Seekers of instant gratification within this stratospheric niche of homeownership, though, are advised to look elsewhere. Very few of these behemoths are in turnkey residential shape.

One exception is 46 East 66th Street, the longtime home to the Republic of Senegal’s ambassador and the site of the nation’s formal functions. The building, a circa 1890 landmark, has undergone a three-year restoration by HJ Development and will come to market later this year as a six-bedroom, seven-bath luxury townhouse priced at $28 million.

The developer, in an off-market deal, paid around $14 million in cash to acquire the 25-foot-wide property, which in 1919 gained a neo-Georgian brick facade by the society architect Mott B. Schmidt, and a smaller townhouse at 268 East 68th Street, which Senegal had used as offices.
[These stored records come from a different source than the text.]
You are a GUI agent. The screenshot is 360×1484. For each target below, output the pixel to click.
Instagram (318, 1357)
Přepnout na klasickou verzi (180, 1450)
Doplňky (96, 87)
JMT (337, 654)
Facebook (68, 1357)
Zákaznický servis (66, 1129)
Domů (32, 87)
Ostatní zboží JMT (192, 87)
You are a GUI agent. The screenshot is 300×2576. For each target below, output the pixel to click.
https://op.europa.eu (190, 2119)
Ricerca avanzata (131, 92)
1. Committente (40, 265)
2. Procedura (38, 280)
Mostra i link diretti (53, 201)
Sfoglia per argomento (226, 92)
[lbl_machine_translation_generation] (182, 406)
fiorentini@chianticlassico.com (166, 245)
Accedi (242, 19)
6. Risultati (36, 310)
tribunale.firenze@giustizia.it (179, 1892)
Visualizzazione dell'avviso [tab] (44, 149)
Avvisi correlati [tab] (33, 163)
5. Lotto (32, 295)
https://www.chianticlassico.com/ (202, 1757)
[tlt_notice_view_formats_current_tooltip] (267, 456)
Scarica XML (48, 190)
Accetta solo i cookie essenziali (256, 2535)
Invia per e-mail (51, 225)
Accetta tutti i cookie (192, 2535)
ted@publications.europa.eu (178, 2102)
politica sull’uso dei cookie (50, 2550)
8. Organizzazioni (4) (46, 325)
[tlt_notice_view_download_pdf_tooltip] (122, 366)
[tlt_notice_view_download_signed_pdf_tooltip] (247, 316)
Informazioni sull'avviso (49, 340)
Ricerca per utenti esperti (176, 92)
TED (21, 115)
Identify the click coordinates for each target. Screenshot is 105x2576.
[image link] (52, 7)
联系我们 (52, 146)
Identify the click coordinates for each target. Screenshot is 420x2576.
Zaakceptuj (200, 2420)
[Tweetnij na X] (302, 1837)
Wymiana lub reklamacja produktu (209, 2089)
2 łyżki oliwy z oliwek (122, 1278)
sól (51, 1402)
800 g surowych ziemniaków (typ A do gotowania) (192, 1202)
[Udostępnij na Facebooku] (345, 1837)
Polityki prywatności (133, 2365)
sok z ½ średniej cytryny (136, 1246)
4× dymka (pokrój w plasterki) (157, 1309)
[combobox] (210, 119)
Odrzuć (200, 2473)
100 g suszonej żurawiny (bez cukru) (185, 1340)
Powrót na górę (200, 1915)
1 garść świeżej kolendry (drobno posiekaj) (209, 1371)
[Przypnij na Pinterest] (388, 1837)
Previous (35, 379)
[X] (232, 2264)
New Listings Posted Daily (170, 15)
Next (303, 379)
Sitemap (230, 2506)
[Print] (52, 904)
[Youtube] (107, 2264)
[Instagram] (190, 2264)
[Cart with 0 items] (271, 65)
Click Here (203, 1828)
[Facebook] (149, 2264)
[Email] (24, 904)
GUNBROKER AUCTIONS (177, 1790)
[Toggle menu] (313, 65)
Both are being marketed as single-family homes, the first foray into that genre by the developer, whose previous focus was commercial-to-condo conversions, often in historic districts.

“To take a century-old building and totally reimagine and restore the interior and return it to the single-family residence it once was is a little like a surgeon going into someone’s body and performing major surgery,” said Ian Fishkin, the in-house counsel and acquisitions adviser at HJ Development. “We’re catering to the 1 percent at East 66th and Madison, but there is definitely something charming about owning your own home with your own front door and backyard at a significant address.”